_EXERCISE DESCRIPTION_:
Recast the lines from the line containing "For every named" up to and including the line containing "Leave a Comment (280, 308)" as a numbered list, leaving out any blank lines.

_MATERIAL PROVIDED_:
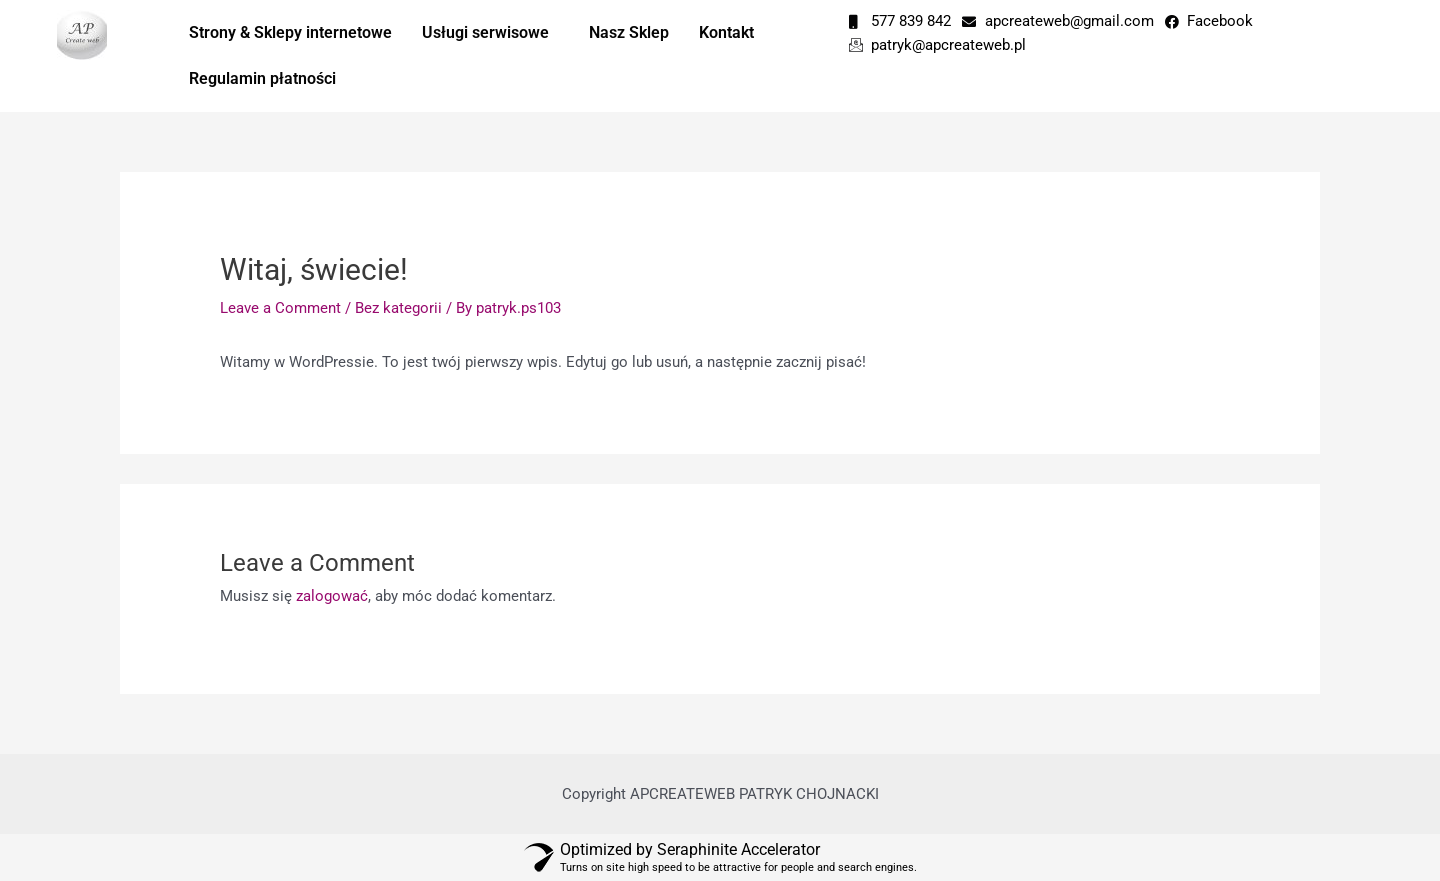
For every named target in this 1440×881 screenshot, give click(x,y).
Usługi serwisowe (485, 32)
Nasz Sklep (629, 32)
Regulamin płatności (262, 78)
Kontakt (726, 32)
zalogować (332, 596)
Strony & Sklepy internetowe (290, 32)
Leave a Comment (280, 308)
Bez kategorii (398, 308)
==
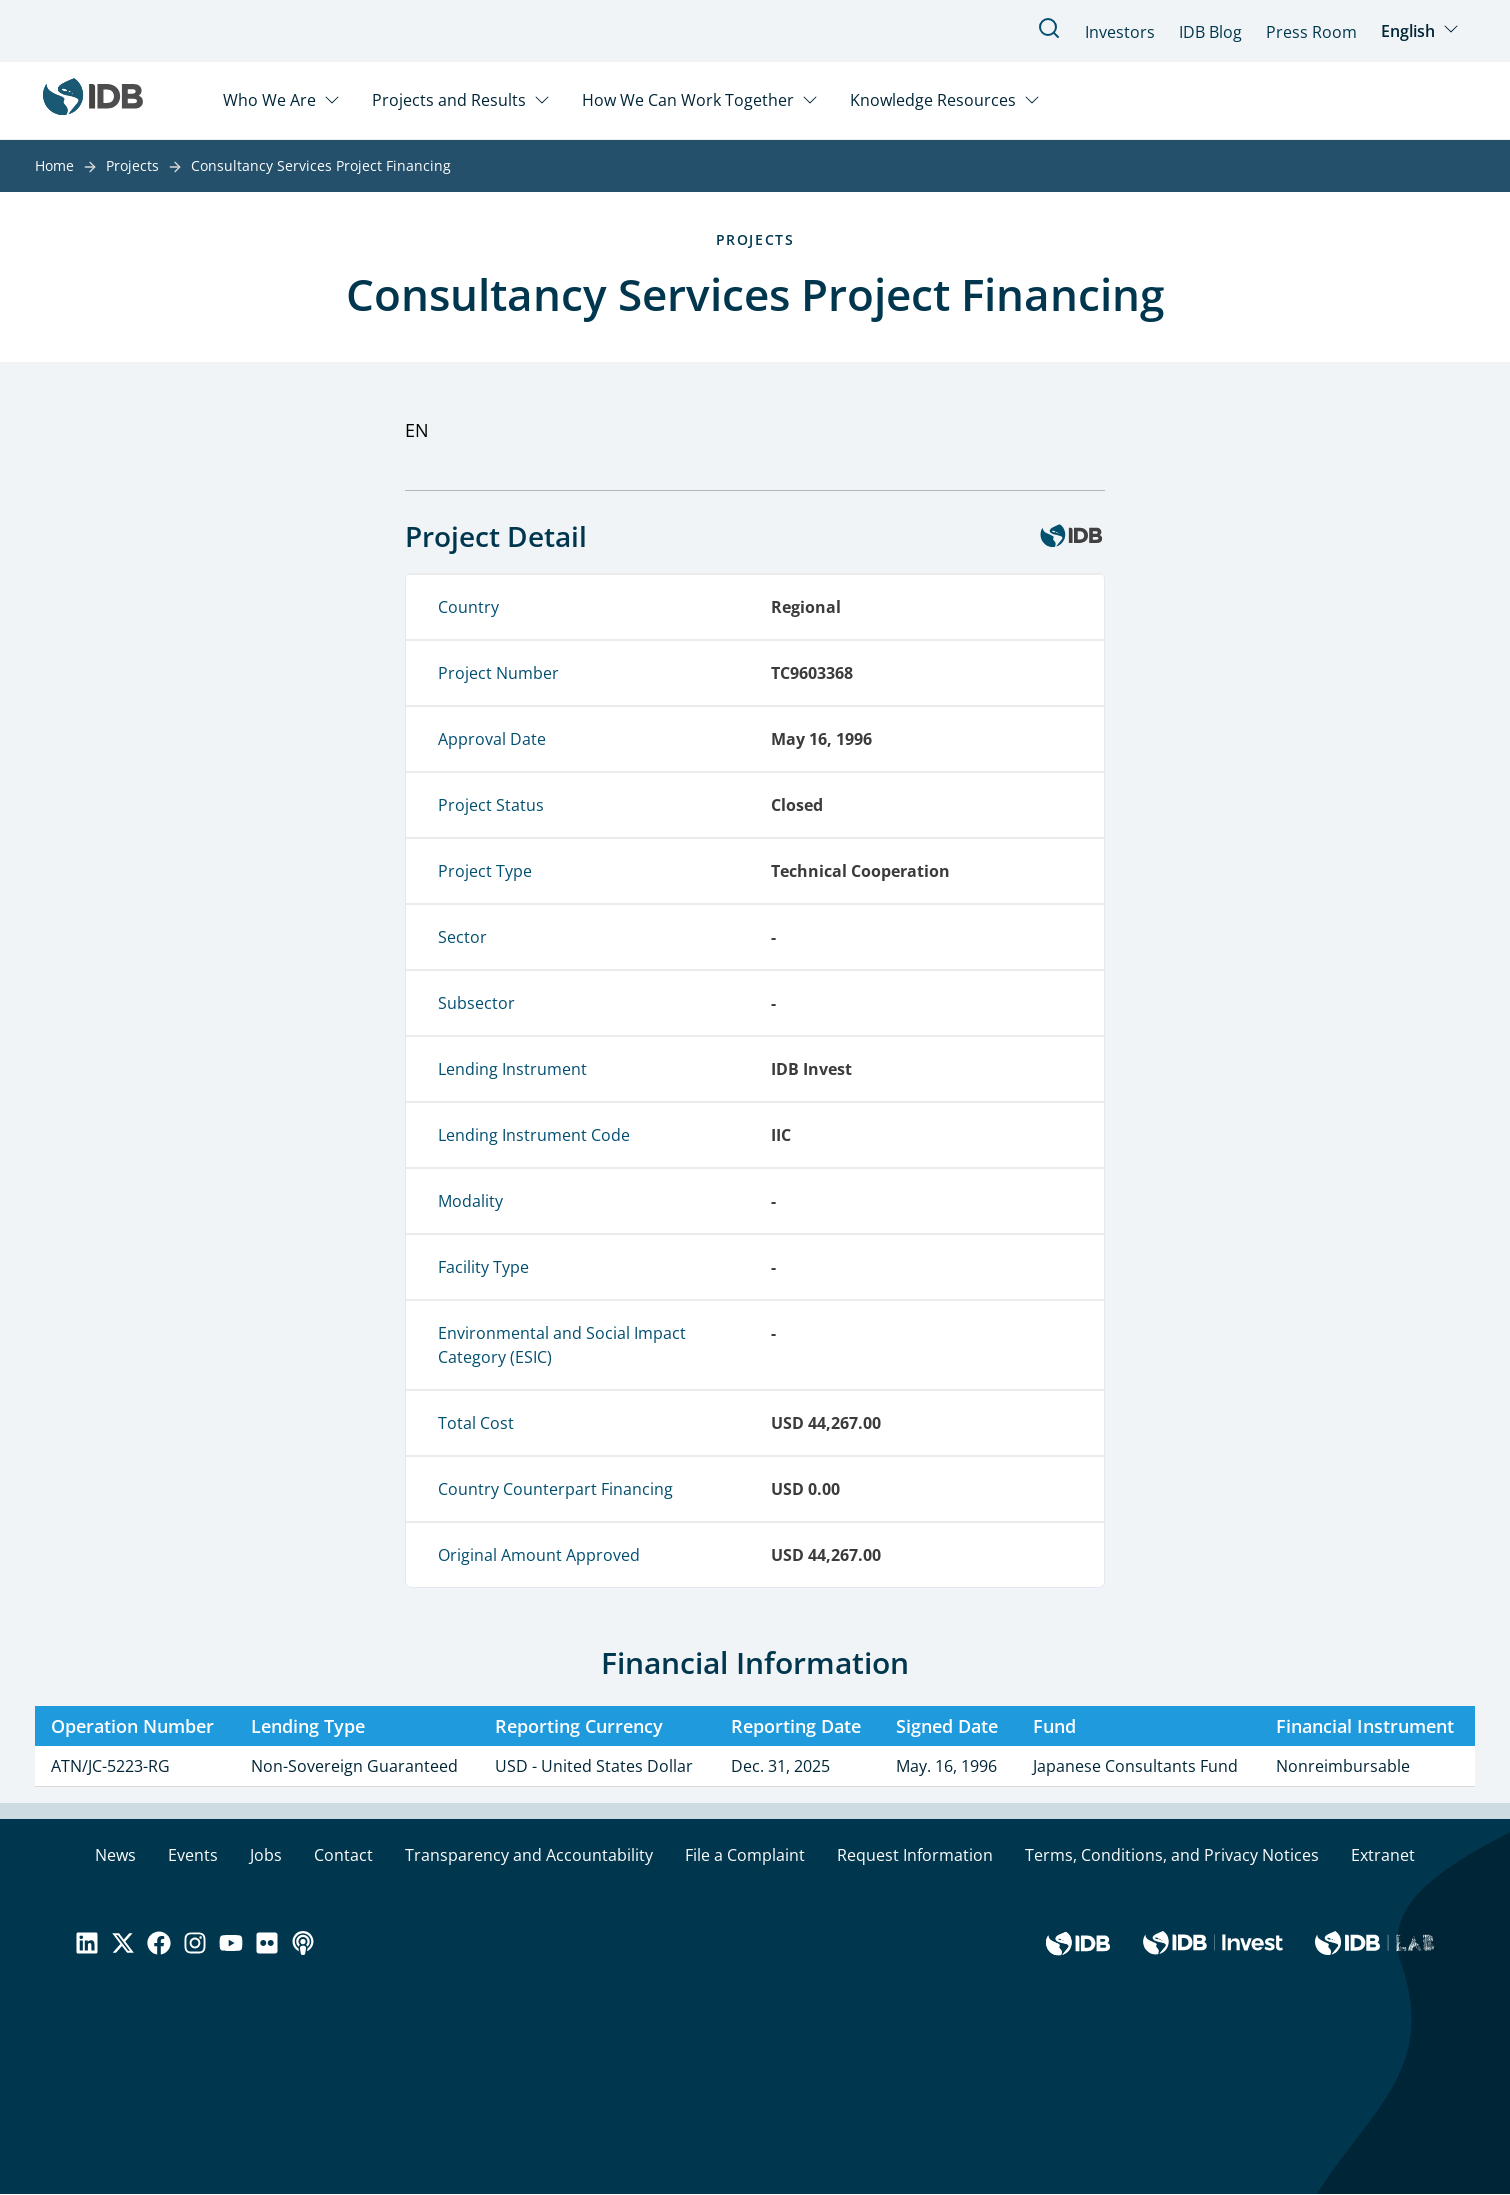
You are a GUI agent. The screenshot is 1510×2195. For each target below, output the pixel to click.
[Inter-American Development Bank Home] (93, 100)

_FINISHED TASK_:
1. For every named target in this 1440×881 screenshot, give click(x,y).
2. Usługi serwisowe (485, 32)
3. Nasz Sklep (629, 32)
4. Regulamin płatności (262, 78)
5. Kontakt (726, 32)
6. zalogować (332, 596)
7. Strony & Sklepy internetowe (290, 32)
8. Leave a Comment (280, 308)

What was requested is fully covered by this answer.